Metriql creates roll-up models programmatically when you define aggregates in your dbt resource files. The roll-up tables are not exposed to end-users. Instead, Metriql re-writes your queries if the users run segmentation queries to use the roll-up tables. They're handy for the following cases:

Dealing with time-series data and looking for a way to access non-technical people to analyze the data. (i.e. customer event data)
Building consumer-facing applications that need to run queries in low latency. (i.e. embedded analytics)
If you don't want to spend time writing basic roll-up models in your dbt project.
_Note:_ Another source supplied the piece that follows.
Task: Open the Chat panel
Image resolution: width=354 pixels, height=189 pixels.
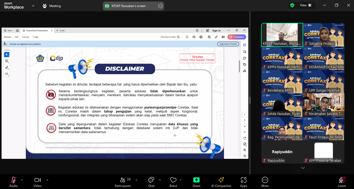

In order to make use of aggregates, you can use aggregates property under source | model | seed.meta.metriql. Here is an example:

sources:
  - name: events
    tables:
      - name: pageview
        meta:
          - metriql:
              mappings:
                - event_timestamp: occurred_at
              aggregates:
                - event_counts:
                    measures: [total_events, total_users]
                    dimensions: ["occurred_at::day"]
                    filters:
                       - {dimension: platform, operator: equals, value: Android}
        columns:
          - name: platform
          - name: occurred_at
            meta:
              metriql.dimension:
                type: timestamp
          - name: user_id
            meta:
              metriql.measure:
                name: unique_users
                aggregation: approximate_unique

When you create the model above for Snowflake adapter, Metriql will create a dbt model called source_events_pageview_event_counts with the following SQL:

{{ config(materialized='incremental') }}

SELECT 
  timestamp_trunc('day', occurred_at) as occurred_at_day, 
  count(*) as total_events, 
  HLL_ACCUMULATE(user_id) as unique_users
FROM pageview
WHERE platform = 'Android'
GROUP BY 1

{% if is_incremental() %}
   AND occurred_at > (select max(occurred_at) from {{ this }})
{% endif %}

Metriql automatically creates an incremental model because you have event_timestamp mapping as it's aware that the dataset represents a time-series data. If you don't have the event_timestamp mapping, we use table materialization.

info

If your model has an event_timestamp mapping, we require the dimension to be included in the aggregate.dimensions in order to be able to use in our segmentation reports because we require a date filter in the user interface.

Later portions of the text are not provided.